Data showed that the product is the lower cmc. The product has a better surface activity. The main reason is that in the product structure, the hydrophilic group –OH, the ether group –O– and the three ethyl groups that connect to the nitrogen atom make it arranged tightly in the absorption layer. Its molecular structure decides the low level of interfacial tension.
3.3. Inhibition Performance
By using the weight loss method, we measured and calculated the corrosion rate and the corrosion inhibition rate of A3 steel affected by synthetic products with different concentration under 25°C. In the experiment, we observed that surface of the blank steel was attached with large quantities of air bladders, when there are bubbles escaping from time to time and causing the surface of steel to turn into black.
While the surface was bright after some quantity addition of synthetic products solution, only with few cloud points emerged, the data of the corrosion rate and the corrosion inhibition rate are listed in Table 1.
The corrosion rate and corrosion inhibition of the product.
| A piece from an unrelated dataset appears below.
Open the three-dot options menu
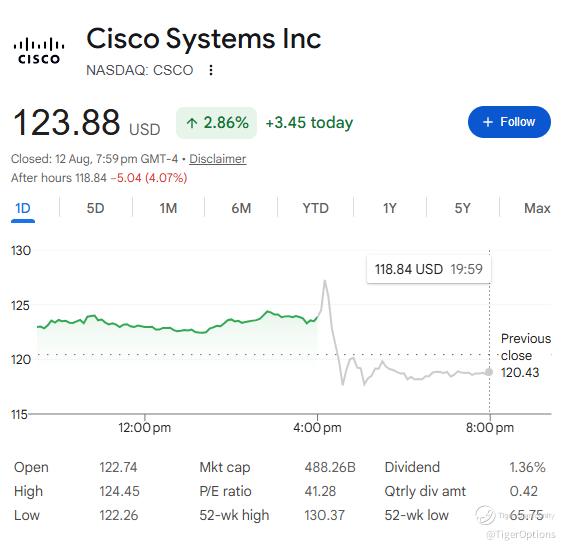 tap(211, 70)
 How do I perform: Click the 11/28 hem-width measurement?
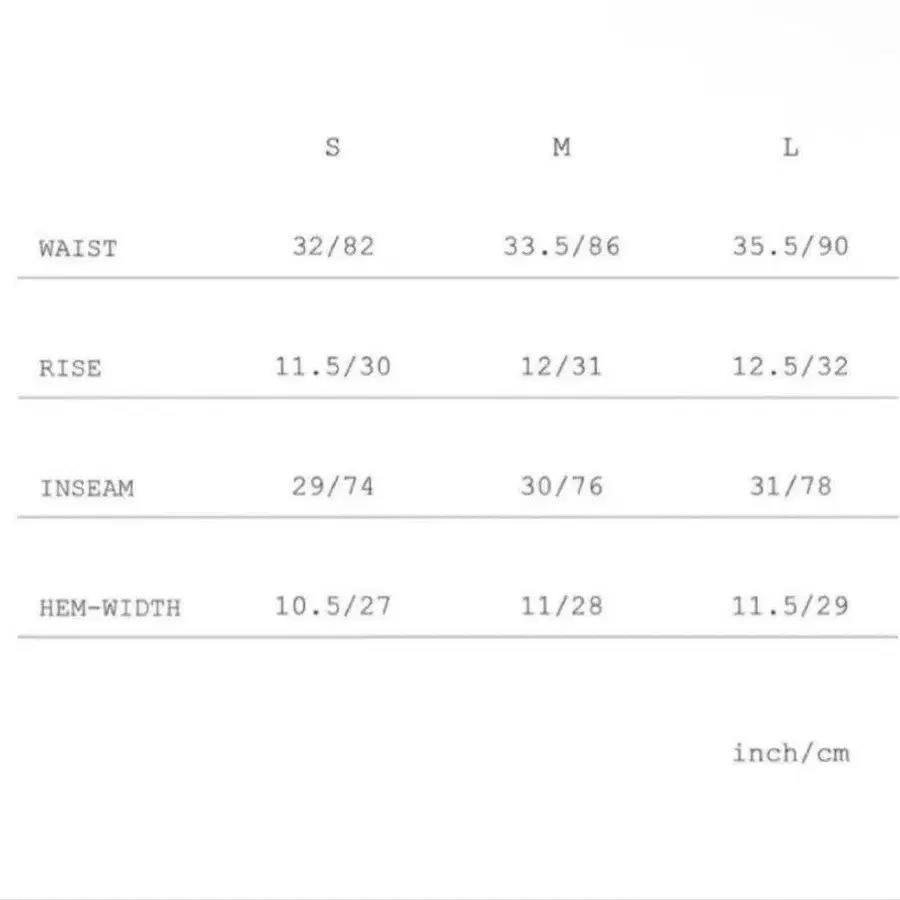[561, 606]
As shown in Table 1, when the concentration is at low level, the rate of corrosion inhibition is low as well. While the concentration of the synthetic product goes up, the corrosion rate goes down gradually but the corrosion inhibition rate goes up. When the concentration of TPAC is 0.70 m mol/L, the corrosion inhibition rate reaches 95.21%, which means that the synthetic product has a good performance in corrosion inhibition. Then, the corrosion inhibition rate tends to stabilize. The reason is that hydrophilic groups of the alcohol ether quaternary ammonium surfactants are attached to the surface of the steel through either physical attachment or chemistry attachment in the acidic medium. While the hydrophobic groups stay away from the metal surface and directionally arranged, which means there is a hydrophobic protective film on the metal surface. The protective film prevents water molecules from penetrating into metal surface. Moreover, the metal ions are restricted diffusion in the aqueous solution. It also prevents other corrosive media immersion. When the concentration is rather low, surfactants have a low coverage rate on the surface of metal, so the corrosion inhibition rate is lower. As the concentration goes up, surfactants have a higher coverage rate on the surface of metal. The adsorbed surfactants are gradually increasing. The structure of hydrophobic groups turns into vertical state from bending form. This change makes the protective film denser which enhances the rate of corrosion inhibition [9].
4. Conclusion
TPAC was synthesized by using tetradecyl alcohol, triethylamine, epichlorohydrin, and so on as raw materials. The surface properties of product were studied, such as critical micelle concentration and surface tension. The product shows good surface activity. The corrosion inhibition performance of product to A3 carbon steel was studied in acidic medium. Given the conditions of acidic medium, the immersion lasted for 72 h, under 25°C, and the concentration of product is 0.70 m mol/L; the corrosion inhibition rate is 95.21% over A3 steel. The result showed that TPAC has good capacity in inhibiting corrosion.
Conflict of Interests
The authors declare that there is no conflict of interests regarding the publication of this paper.